▶ **Task requirements**
• a. Copy out the records exactly, beginning with the line that contains "The height and width of the screenshot is (909, 1135)." and ending with the line that contains "tap(259, 22)", both included.
• b. Pick up the divorce opinion where it leaves off.

▶ **Text segment**
Vergoni v. Vergoni

175 Pa. Super. 522 | Pa. Super. Ct. | 1954

175 Pa. Superior Ct. 522 (1954)

Vergoni, Appellant,

Superior Court of Pennsylvania.

Argued March 1, 1954.
July 13, 1954.


Gerald G. Dolphin, with him Guy A. Solfanelli, for appellant.

Carlon M. O'Malley, for appellee.

OPINION BY RHODES, P.J., July 13, 1954:

The grounds for divorce alleged in plaintiff-husband's complaint, filed in the Court of Common Pleas of Lackawanna County, were indignities to the person and desertion. The divorce action was heard by Judge ROBINSON who refused a decree and dismissed the complaint.

The parties were married in 1924 and have three children. After their marriage they lived at various places in the City of Scranton until 1939. In 1939 the parties moved to Old Forge, Pennsylvania, where plaintiff operated a tavern. Their living quarters were on *524 the second floor of the place of business. About a year later defendant, with her children, left the home in Old Forge and went to live with her parents in Scranton. The parties have not resided together since that time. Plaintiff retained his residence and business establishment in Old Forge until 1946, when he purchased a hotel in Susquehanna, Pennsylvania, which he now operates and where he presently resides.

As usual in cases of this type, the testimony of the parties is most contradictory. Plaintiff attributes much of the marital differences to defendant's insistence that they reside in the immediate neighborhood of the residence of her parents.

In addition plaintiff offers by way of indignities his testimony that defendant neglected her household duties by reason of continually visiting her parents so that he had to get his own meals and wash his own clothes, that she constantly called him names, and that on one occasion she threw a plate at him.

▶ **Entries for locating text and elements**
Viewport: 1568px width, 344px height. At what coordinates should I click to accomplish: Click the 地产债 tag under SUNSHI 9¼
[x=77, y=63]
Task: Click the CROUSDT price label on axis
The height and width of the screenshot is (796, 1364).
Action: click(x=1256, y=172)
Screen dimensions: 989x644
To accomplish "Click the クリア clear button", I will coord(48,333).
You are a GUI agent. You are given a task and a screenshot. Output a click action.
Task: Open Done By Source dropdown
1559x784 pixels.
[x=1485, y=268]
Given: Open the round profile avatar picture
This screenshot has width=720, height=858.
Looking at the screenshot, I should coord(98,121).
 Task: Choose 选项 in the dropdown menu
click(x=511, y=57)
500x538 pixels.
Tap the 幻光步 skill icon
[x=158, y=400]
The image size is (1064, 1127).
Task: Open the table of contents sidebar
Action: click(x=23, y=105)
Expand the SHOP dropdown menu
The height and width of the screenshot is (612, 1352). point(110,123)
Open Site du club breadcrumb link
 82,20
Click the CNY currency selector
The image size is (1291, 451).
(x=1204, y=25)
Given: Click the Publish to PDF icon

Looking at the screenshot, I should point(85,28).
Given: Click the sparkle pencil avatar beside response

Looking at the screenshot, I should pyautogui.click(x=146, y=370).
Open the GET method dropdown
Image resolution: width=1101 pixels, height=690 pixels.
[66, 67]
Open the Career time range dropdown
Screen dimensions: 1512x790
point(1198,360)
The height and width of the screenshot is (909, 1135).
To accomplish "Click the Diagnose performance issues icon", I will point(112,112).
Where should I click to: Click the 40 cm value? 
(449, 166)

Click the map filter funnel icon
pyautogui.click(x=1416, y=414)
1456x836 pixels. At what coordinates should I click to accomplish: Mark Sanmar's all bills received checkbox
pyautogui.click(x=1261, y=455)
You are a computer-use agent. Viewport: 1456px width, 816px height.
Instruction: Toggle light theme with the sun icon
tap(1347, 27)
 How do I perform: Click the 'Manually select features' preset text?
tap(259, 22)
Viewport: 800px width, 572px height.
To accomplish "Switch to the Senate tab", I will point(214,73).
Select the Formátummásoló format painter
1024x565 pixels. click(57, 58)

▶ **Solved tasks**
• a.
The height and width of the screenshot is (909, 1135).
To accomplish "Click the Diagnose performance issues icon", I will point(112,112).
Where should I click to: Click the 40 cm value? 
(449, 166)

Click the map filter funnel icon
pyautogui.click(x=1416, y=414)
1456x836 pixels. At what coordinates should I click to accomplish: Mark Sanmar's all bills received checkbox
pyautogui.click(x=1261, y=455)
You are a computer-use agent. Viewport: 1456px width, 816px height.
Instruction: Toggle light theme with the sun icon
tap(1347, 27)
 How do I perform: Click the 'Manually select features' preset text?
tap(259, 22)

• b.
As to the alleged desertion, plaintiff presents a picture of discontentment on the part of his wife with living in Old Forge. On July 4, 1940, according to plaintiff, defendant took the children to her parents' home and lived there until the following Labor Day. On the latter day, she returned with the children to the residence in Old Forge. Upon her arrival she found a woman named Nancy Metro working at plaintiff's bar. Plaintiff also testified that defendant insisted Nancy Metro be discharged. According to the plaintiff, he, in defendant's presence, advised Nancy Metro that her employment would cease on the following Saturday. On such Saturday, however, plaintiff testified, defendant took her clothes and children and went back to her parents' home in Scranton, where she has since resided. He further testified that in 1942 he sought a reconciliation, but it was refused by defendant.

*525 A few days after her departure on September 14, 1940, defendant caused plaintiff to be arrested for desertion and nonsupport. An agreement was subsequently entered into under which plaintiff agreed to pay the sum of $75 per month for the support of defendant and the children.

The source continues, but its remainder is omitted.